- What you need to do
Reproduce the entries beneath exactly, without their images.

[Opening Input records section]

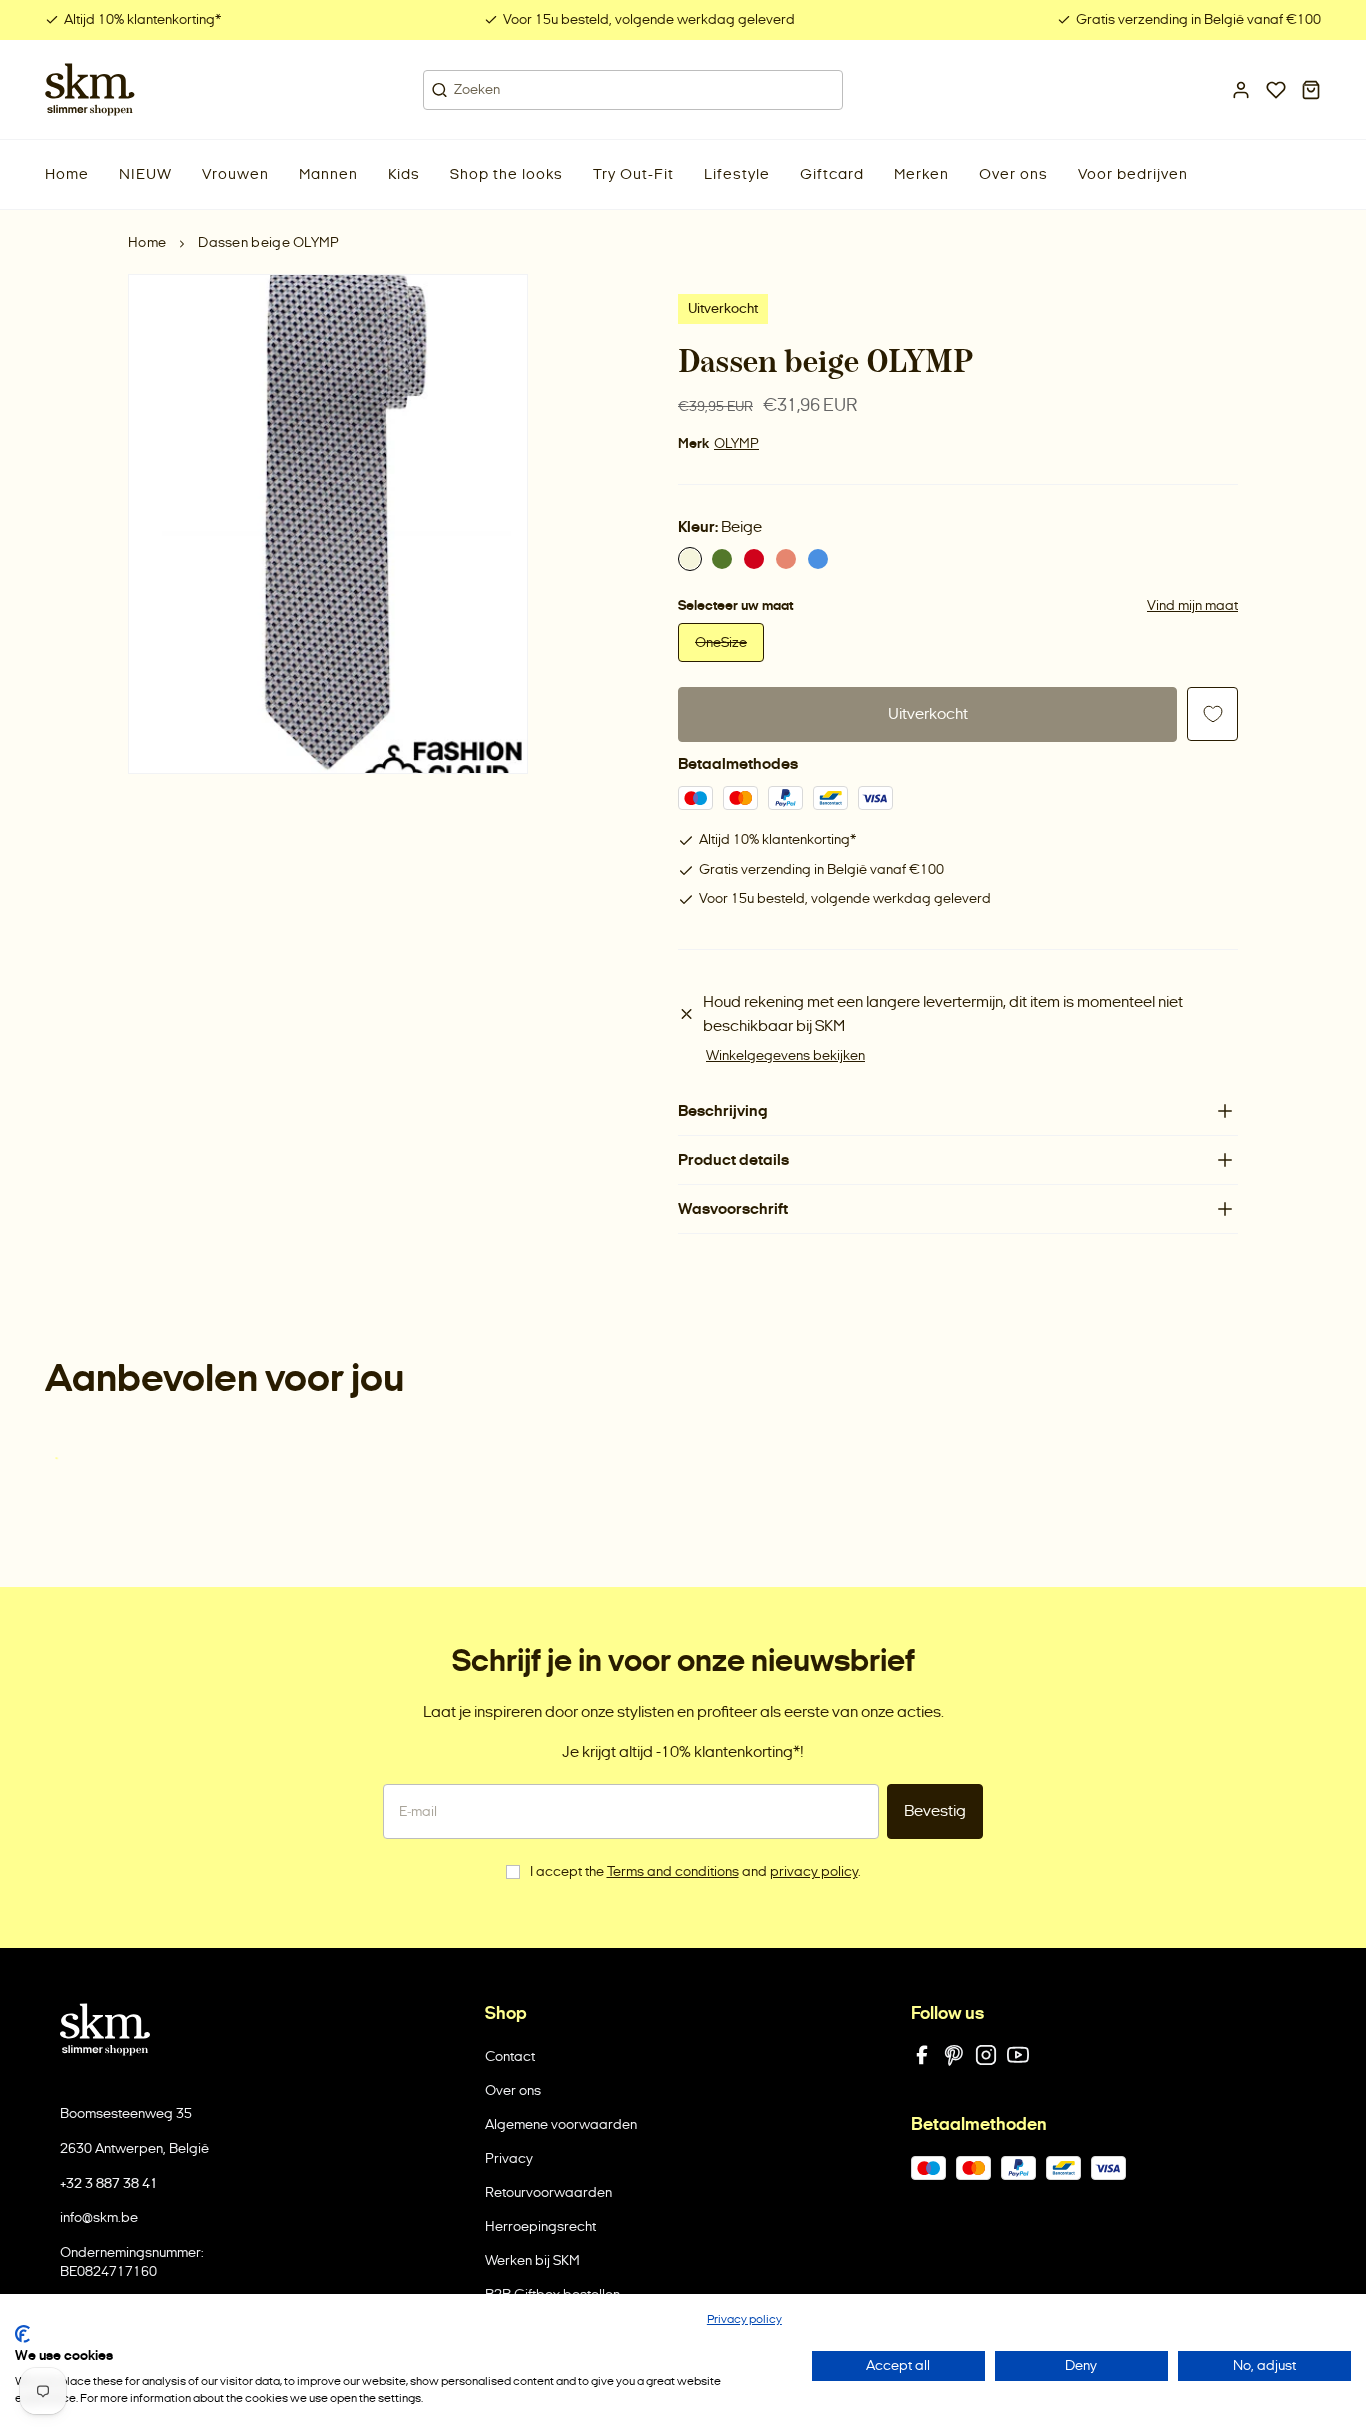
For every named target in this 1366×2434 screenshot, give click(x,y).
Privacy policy (744, 2319)
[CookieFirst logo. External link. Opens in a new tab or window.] (22, 2334)
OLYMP (736, 443)
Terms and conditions (673, 1871)
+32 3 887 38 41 (109, 2183)
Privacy (509, 2158)
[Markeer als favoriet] (1212, 714)
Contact (510, 2056)
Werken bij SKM (532, 2260)
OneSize (721, 642)
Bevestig (935, 1810)
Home (147, 242)
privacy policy (814, 1871)
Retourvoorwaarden (548, 2192)
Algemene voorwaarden (561, 2124)
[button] (145, 174)
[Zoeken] (439, 90)
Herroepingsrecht (540, 2226)
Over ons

[Closing Input records section]

- Finished task
For every named target in this 1366×2434 screenshot, give click(x,y).
Privacy policy (744, 2319)
[CookieFirst logo. External link. Opens in a new tab or window.] (22, 2334)
OLYMP (736, 443)
Terms and conditions (673, 1871)
+32 3 887 38 41 (109, 2183)
Privacy (509, 2158)
[Markeer als favoriet] (1212, 714)
Contact (510, 2056)
Werken bij SKM (532, 2260)
OneSize (721, 642)
Bevestig (935, 1810)
Home (147, 242)
privacy policy (814, 1871)
Retourvoorwaarden (548, 2192)
Algemene voorwaarden (561, 2124)
[button] (145, 174)
[Zoeken] (439, 90)
Herroepingsrecht (540, 2226)
Over ons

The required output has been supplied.